I was intrigued when I heard they were remaking this. I had mixed feelings about the original; as a transfer from novel to screen, it was more a 'could do better' than, say, A Clockwork Orange's noble but nonetheless notable failure. I think though to set it in the present day the internet does present a significant problem. Not an insurmountable one: I could see the printed, physical copy being presented as a revolutionary format against the backdrop of a technological world where one's every move is recorded and the digital encouraged for its trackablity - also its lack of permanence / ease with which the record can be altered if it only exists on an official server which can be centrally controlled and is what all can access. Alas, it seems that (much like with the miscasting of Franknfurter in the recent Rocky Horror remake), they thought they were doing something radical but they didn't rewrite it sufficiently to make it work.
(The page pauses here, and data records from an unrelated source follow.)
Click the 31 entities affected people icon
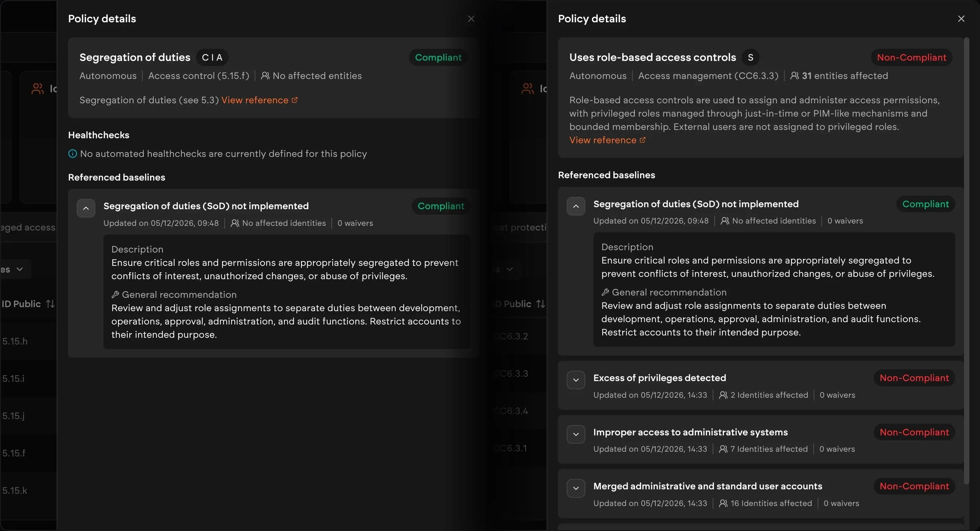The width and height of the screenshot is (980, 531). pos(794,76)
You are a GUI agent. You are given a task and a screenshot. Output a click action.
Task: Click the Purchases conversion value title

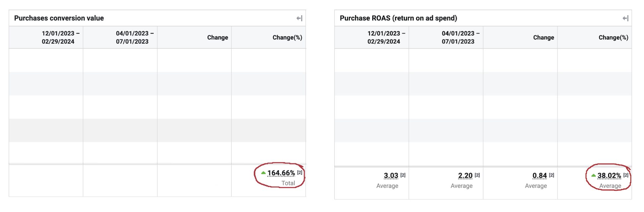[59, 18]
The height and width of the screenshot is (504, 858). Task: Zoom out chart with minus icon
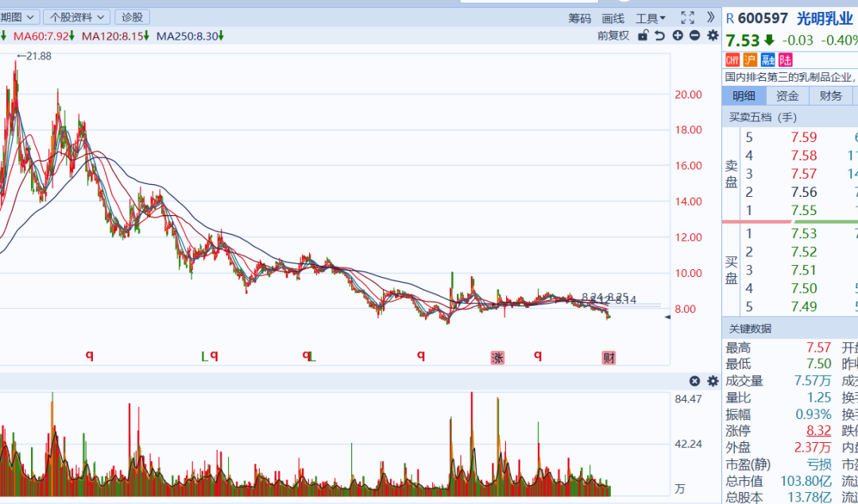(x=694, y=36)
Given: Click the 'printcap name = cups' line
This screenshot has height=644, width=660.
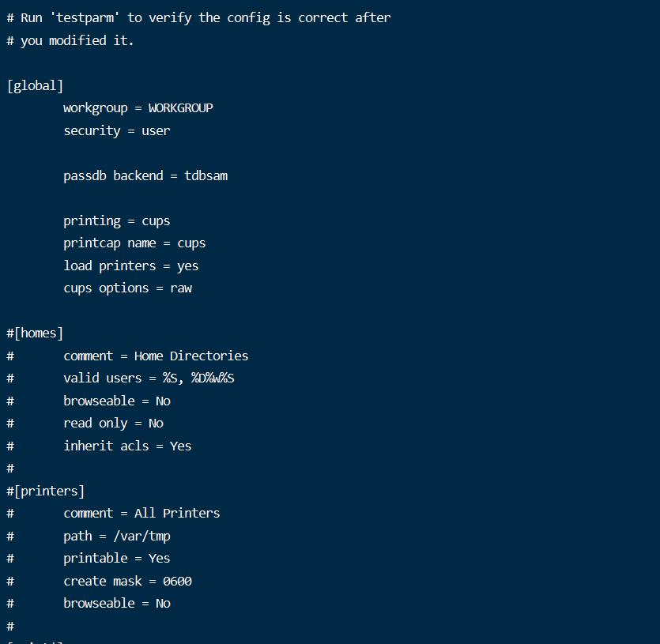Looking at the screenshot, I should [x=134, y=243].
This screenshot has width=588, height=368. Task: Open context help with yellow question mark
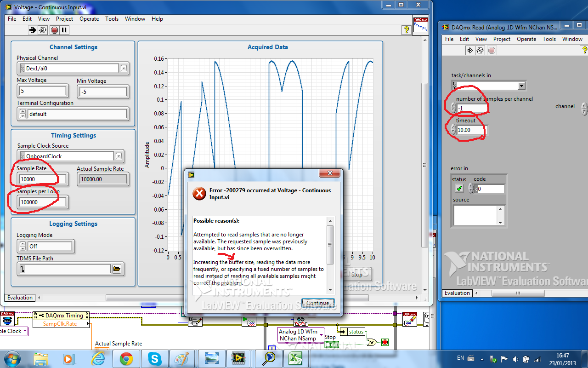click(406, 30)
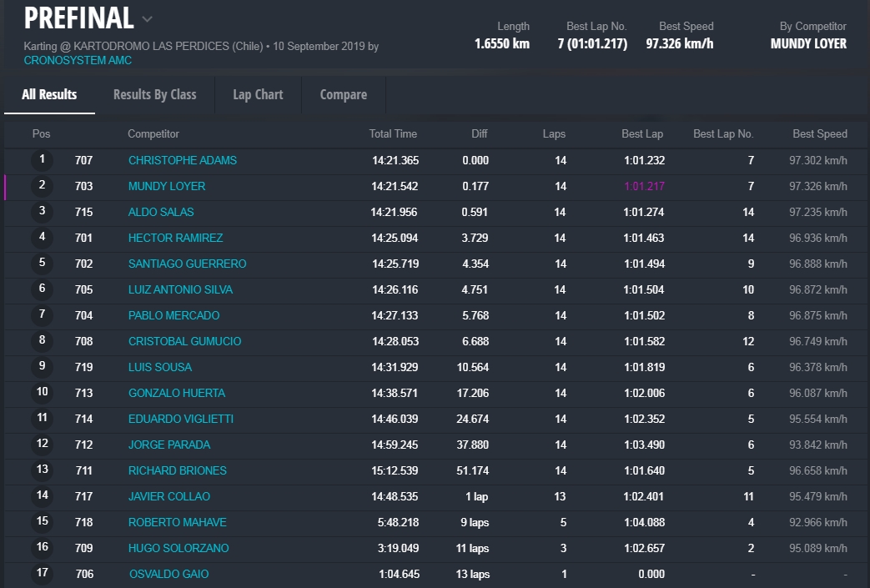Select LUIZ ANTONIO SILVA in results
Image resolution: width=870 pixels, height=588 pixels.
click(180, 289)
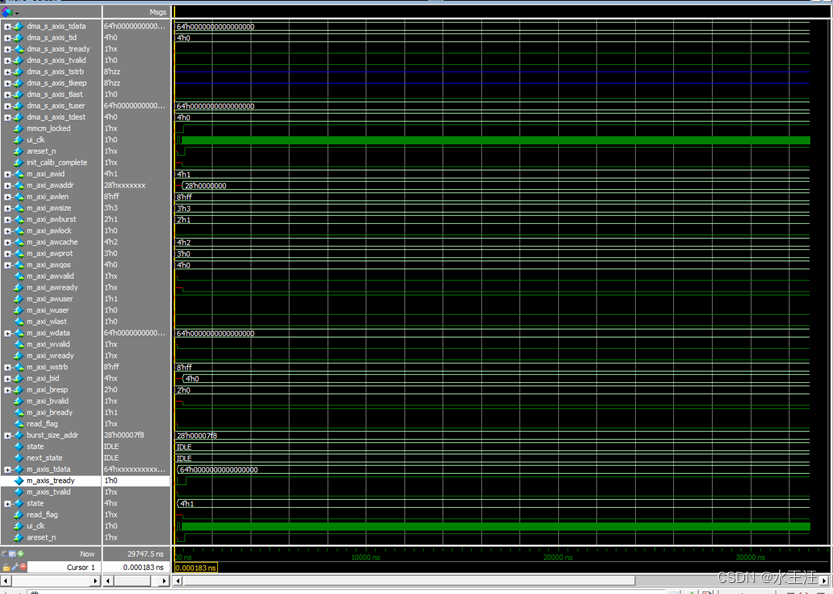Expand the dma_s_axis_tdata signal
The image size is (833, 594).
coord(8,25)
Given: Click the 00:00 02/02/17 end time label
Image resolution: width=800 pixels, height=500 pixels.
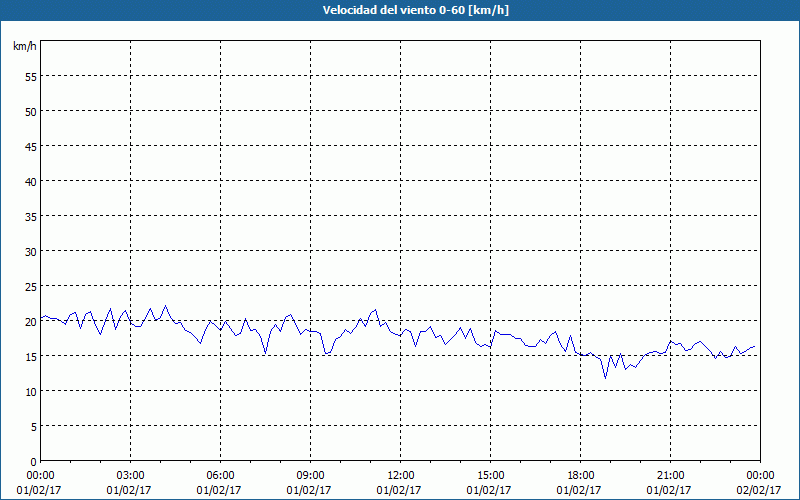Looking at the screenshot, I should pyautogui.click(x=759, y=482).
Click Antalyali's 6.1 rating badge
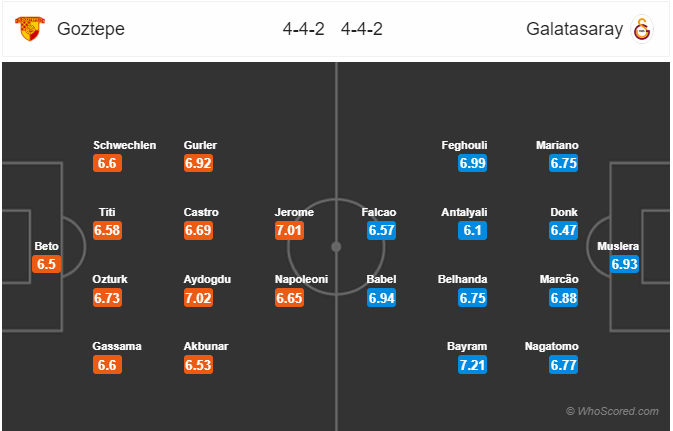 (472, 230)
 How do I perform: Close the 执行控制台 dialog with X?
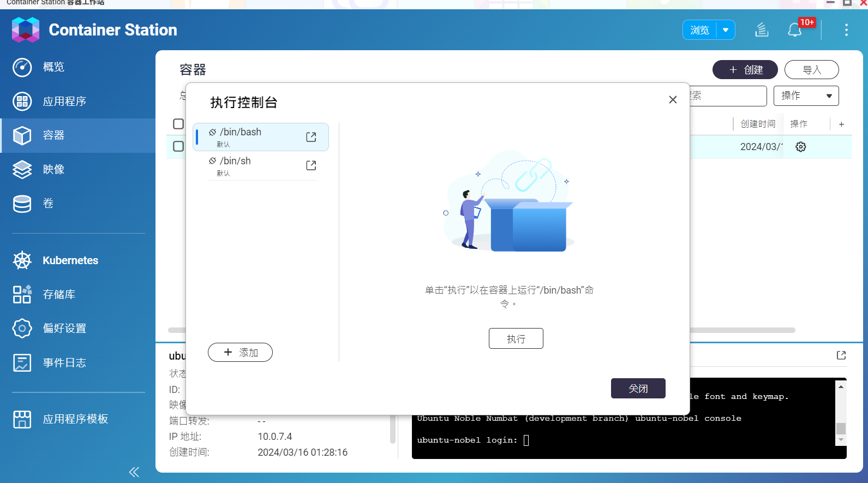(x=673, y=99)
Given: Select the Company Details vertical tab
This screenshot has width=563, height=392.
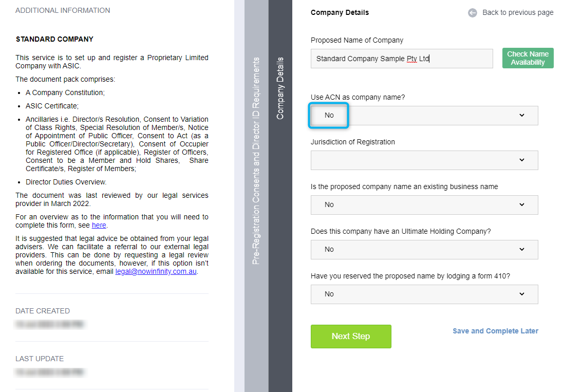Looking at the screenshot, I should (280, 88).
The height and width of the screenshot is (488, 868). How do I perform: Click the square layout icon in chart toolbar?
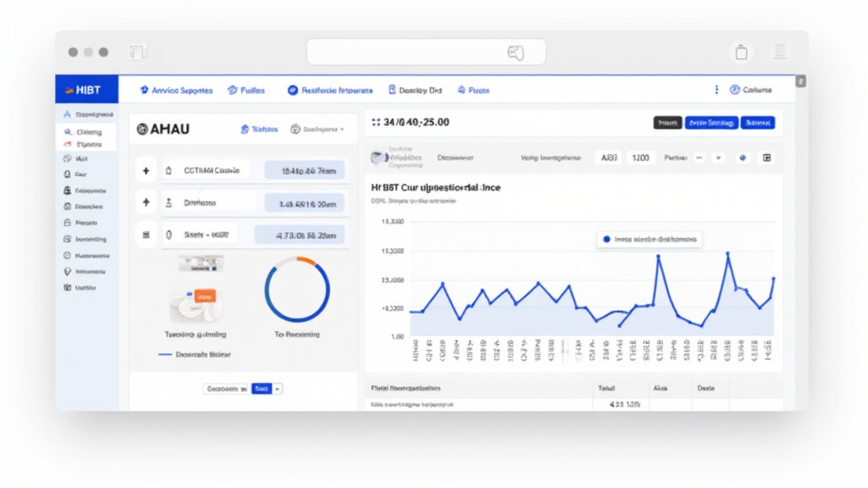(x=767, y=158)
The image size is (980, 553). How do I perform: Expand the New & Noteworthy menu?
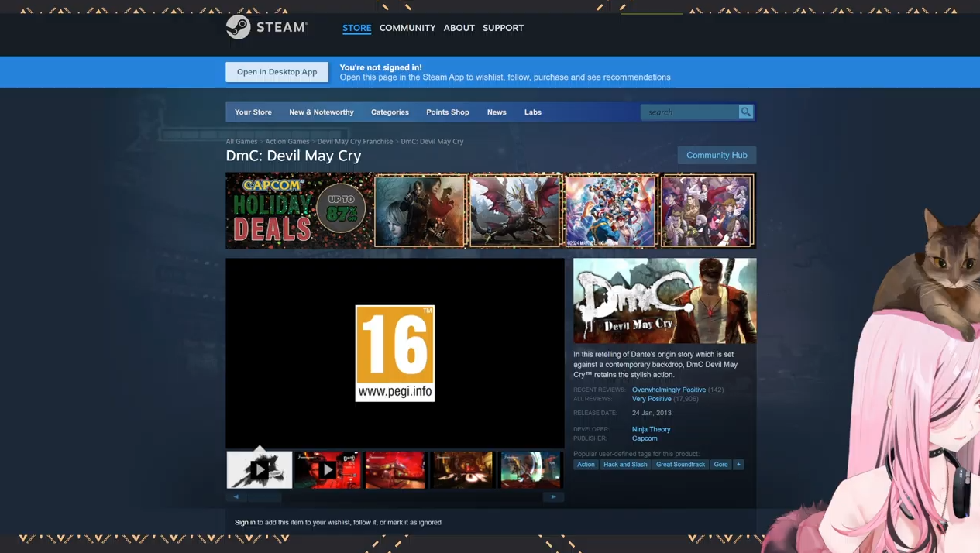(x=321, y=112)
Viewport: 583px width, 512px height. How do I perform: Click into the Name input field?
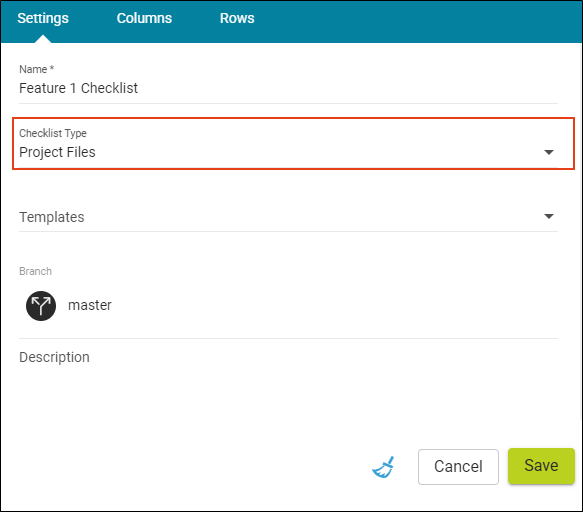click(x=288, y=88)

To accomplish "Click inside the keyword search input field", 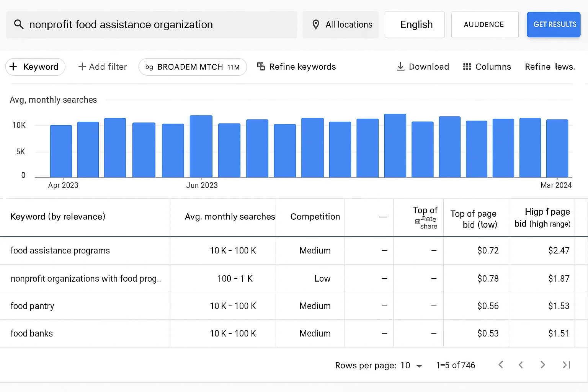I will tap(153, 25).
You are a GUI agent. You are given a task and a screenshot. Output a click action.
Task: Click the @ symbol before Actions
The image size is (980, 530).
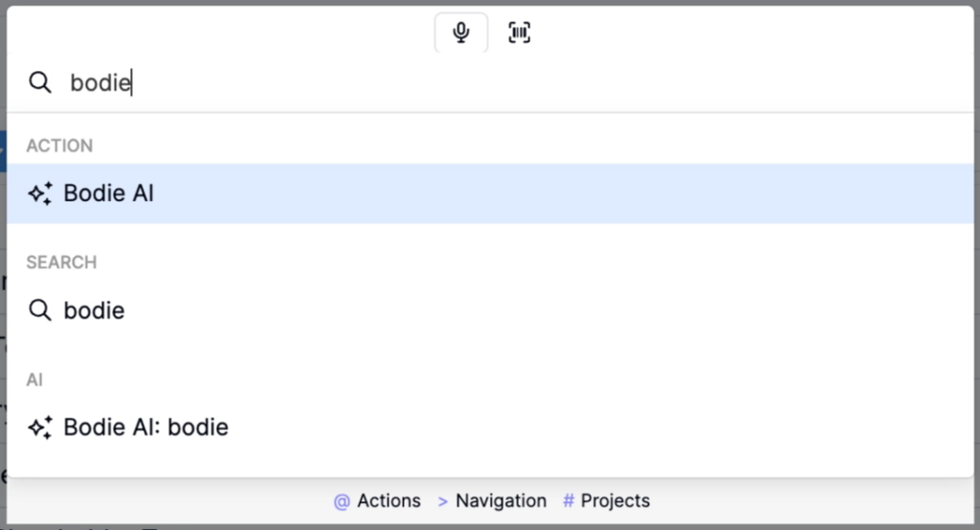click(342, 501)
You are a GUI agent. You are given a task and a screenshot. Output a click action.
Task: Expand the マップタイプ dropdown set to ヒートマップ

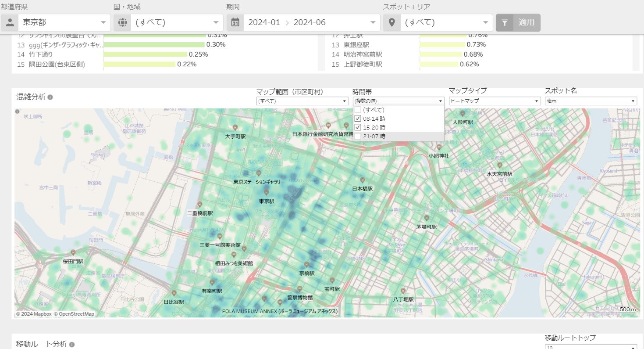click(495, 101)
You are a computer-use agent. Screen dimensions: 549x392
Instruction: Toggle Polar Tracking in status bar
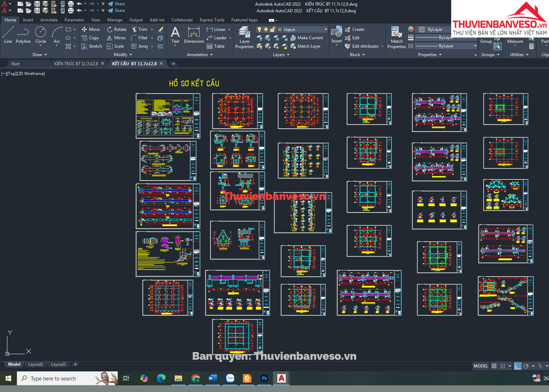[526, 366]
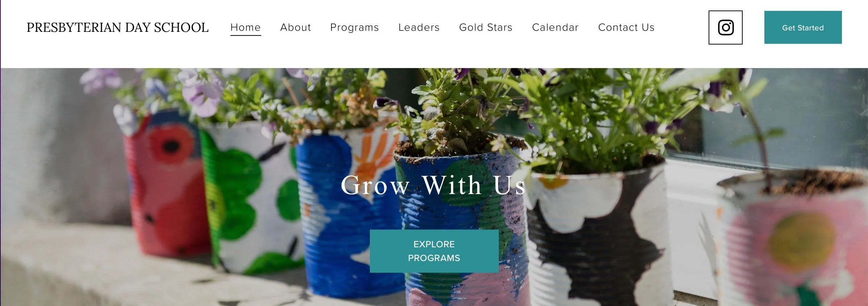Open the About page
868x306 pixels.
click(296, 28)

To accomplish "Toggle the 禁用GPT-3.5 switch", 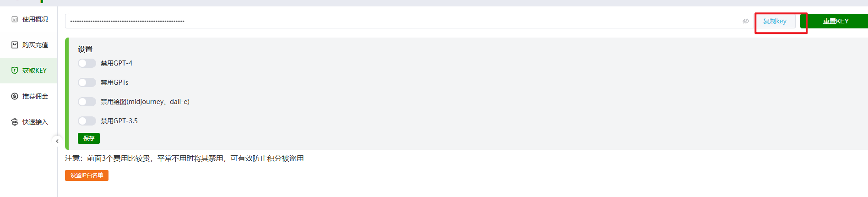I will click(x=87, y=121).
The only other way it might work now would be as a period piece - rejig it, set it more explicitly within Stalin's USSR or Hitler's Nazi regime. Which would of course, lose all the subtlety of the original. Sometimes you have to accept the limits of a work: Romeo and Juliet doesn't work if you have a reliable mobile phone signal.

The next movie that depressed me as much was almost twenty years later when I saw "Leaving Las Vegas."

Dark, but what a bravura performance from Cage - a real poke in the eye for anyone who denies he can act!

Last night I watched The Dirty Dozen, I have seen it many times before but it’s still entertaining to me. I really like big collaboration pictures where the actors work together to tell a big stories. Too often when a large group of “movie stars” are in a film it’s just for a novelty effect.
Lee Marvin was perfect for his role having been a combat veteran in real life, he brought a confidence to the role that given the men he was given to lead was crucial.
John Cassavettes as Franco served as the barometer of Lee Marvin’s influence among the men, being the most rebellious in the beginning to the final celebration of the missions success.
The first time I saw this movie I was probably 11 or 12 and I thought Franco was the coolest of the Dirty Dozen.
Telly Savalas was creepy, Charles Bronson was the quiet leader and Jim Brown was simply someone not to be trifled with. Donald Sutherland brought some needed comic relief.
The cast was loaded from top to bottom.
Through telling a war story they demonstrated lessons of redemption, equality and cooperation between people of all backgrounds and the effect of strong leadership.
I’m sure I’ve missed some of the more subtle nuances of the film, but what’s most important is how the story builds and draws you in to cheer for this group of misfits to do what seems impossible. I already can’t wait to see it again.

Have you ever seen Inglorious Bastards - the film to which Tarantino purchased the rights in order that he could repurpose the title for his own Inglorious Basterds? It's basically a Dirty Dozen pastiche, but quite fun with it. I rather enjoy the anti-hero aspect of this sort of thing.